NYRB Classics may technically be an imprint rather than a press but I’m going to ignore that because it’s my blog. I may march on with Gallant for a story or two more but if it doesn’t make me pause for several minutes the way the Andre Dubus did I’ll probably switch to Tropic Moon by Simenon.
Other possible choices:
How I Became a Nun – Cesar Aira, translated by Chris Andrews
Bad Imaginings – Caroline Adderson and/or Walking in Paradise – Libby Creelman
The Wizard Swami – Cyril Dabydeen
One of my Peepal Tree Press books.
And I have a few other stuff by Graywolf, New Directions and Serpent’s Tail. I’ll see how it goes.

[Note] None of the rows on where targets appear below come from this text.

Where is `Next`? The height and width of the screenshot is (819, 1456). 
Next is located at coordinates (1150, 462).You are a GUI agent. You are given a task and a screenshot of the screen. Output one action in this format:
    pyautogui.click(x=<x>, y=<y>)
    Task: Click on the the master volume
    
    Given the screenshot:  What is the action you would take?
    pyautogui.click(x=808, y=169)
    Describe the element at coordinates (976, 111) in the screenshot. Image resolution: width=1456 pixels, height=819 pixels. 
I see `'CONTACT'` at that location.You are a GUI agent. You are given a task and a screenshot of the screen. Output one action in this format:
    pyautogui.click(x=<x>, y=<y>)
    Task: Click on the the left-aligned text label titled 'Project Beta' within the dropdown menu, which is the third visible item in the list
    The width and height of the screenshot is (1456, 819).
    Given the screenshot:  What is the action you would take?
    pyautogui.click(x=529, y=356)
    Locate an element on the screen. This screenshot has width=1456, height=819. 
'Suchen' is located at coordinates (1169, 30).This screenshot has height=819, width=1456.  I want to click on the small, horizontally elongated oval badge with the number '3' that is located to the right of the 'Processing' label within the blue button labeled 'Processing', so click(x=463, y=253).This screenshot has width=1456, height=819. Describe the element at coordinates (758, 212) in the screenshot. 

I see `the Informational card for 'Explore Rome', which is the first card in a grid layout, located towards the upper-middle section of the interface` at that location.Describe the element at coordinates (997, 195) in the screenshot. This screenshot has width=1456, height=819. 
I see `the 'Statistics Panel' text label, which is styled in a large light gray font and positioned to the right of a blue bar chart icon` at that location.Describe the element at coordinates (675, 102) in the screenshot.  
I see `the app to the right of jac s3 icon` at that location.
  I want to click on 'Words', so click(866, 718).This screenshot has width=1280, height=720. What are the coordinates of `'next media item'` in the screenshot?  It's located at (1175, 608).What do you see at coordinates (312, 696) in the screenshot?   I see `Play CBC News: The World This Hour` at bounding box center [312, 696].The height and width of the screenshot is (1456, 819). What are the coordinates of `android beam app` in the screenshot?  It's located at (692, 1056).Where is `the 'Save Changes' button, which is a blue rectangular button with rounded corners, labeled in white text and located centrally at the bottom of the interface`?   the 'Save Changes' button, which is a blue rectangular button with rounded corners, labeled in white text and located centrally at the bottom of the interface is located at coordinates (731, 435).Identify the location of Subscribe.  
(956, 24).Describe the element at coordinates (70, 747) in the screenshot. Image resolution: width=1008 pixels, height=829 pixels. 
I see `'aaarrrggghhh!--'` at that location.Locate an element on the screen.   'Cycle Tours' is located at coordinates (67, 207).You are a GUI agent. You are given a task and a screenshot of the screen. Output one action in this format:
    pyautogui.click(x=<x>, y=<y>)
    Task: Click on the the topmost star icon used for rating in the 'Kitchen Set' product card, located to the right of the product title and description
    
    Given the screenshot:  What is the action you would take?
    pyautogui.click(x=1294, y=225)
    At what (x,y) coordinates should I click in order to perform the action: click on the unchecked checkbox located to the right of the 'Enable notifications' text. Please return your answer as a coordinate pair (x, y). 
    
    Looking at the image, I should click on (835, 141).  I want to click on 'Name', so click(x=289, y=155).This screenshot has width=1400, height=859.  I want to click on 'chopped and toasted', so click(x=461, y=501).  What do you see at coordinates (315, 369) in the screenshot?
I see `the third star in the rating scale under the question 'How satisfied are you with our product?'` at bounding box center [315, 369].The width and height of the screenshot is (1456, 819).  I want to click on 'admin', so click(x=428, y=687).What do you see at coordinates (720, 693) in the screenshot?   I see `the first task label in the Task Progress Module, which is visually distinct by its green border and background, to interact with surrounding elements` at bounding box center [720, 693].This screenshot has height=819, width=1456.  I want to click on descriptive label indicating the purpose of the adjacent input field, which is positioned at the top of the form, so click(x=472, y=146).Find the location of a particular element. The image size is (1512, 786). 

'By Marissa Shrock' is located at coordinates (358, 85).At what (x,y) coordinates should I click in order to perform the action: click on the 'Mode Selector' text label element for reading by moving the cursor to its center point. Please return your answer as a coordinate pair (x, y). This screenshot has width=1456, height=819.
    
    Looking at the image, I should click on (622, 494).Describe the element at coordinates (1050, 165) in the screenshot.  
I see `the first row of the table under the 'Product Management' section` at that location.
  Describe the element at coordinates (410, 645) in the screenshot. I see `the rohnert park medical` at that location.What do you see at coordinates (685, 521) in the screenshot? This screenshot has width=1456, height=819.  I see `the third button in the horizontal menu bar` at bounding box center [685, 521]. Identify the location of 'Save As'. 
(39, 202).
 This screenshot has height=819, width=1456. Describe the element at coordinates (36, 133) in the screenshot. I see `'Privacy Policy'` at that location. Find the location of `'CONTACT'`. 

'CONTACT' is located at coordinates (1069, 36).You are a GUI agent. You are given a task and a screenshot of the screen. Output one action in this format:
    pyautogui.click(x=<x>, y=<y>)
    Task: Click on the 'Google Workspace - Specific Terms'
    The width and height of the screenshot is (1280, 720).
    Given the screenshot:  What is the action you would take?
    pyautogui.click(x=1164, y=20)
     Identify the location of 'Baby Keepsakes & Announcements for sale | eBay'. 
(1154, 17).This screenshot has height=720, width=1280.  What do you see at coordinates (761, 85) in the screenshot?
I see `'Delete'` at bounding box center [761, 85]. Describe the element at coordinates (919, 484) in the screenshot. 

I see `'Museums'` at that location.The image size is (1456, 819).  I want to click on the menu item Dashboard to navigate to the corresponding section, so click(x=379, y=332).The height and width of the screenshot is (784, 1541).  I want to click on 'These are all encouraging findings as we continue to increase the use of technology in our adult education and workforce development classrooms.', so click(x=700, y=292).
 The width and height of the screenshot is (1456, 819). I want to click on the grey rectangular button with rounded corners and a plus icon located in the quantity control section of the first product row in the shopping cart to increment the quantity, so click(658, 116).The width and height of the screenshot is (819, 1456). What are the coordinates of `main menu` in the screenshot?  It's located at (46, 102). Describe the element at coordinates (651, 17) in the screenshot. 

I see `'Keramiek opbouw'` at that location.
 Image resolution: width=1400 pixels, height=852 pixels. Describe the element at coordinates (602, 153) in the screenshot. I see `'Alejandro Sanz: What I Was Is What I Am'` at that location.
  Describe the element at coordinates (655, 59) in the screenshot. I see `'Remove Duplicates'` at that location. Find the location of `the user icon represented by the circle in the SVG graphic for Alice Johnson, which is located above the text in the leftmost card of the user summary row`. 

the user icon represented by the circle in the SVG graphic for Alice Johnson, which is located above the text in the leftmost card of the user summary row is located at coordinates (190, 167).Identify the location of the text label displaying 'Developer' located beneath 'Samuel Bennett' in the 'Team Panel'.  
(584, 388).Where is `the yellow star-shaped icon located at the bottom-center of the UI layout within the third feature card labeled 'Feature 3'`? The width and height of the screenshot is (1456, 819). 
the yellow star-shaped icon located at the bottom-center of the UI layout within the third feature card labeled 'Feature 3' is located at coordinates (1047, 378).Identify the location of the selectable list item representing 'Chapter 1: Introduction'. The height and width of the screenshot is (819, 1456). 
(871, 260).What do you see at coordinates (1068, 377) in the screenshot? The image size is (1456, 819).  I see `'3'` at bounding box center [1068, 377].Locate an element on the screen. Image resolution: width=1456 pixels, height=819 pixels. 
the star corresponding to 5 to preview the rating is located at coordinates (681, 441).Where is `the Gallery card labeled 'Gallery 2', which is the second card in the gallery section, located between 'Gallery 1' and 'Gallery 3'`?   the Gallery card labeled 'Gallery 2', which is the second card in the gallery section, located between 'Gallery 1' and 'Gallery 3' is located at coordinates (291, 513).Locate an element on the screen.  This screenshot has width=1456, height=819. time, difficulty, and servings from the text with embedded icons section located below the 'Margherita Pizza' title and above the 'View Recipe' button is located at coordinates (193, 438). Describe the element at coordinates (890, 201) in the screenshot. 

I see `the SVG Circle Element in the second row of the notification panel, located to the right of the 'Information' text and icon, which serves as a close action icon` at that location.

Readers, it’s a miracle. Sarah Hall managed to impress me with her latest novel. She’s not a genius, it’s not a masterpiece, but it’s actually asking some interesting questions here. It’s engaging! and not populated with drunken metaphors and promiscuous adjectives. I wasn’t at all impressed with the dystopian elements at all, but once she left all that description work behind and focused on the feminist community living out in the boonies, well, things picked up. I appreciated the situation the dystopian elements created but am too used to the global warming – oppressive police force – mindless drone work etc. scenario to be even mildly shocked.
I’m kinda interested in her first novel. Maybe Electric Michelangelo was just a phase.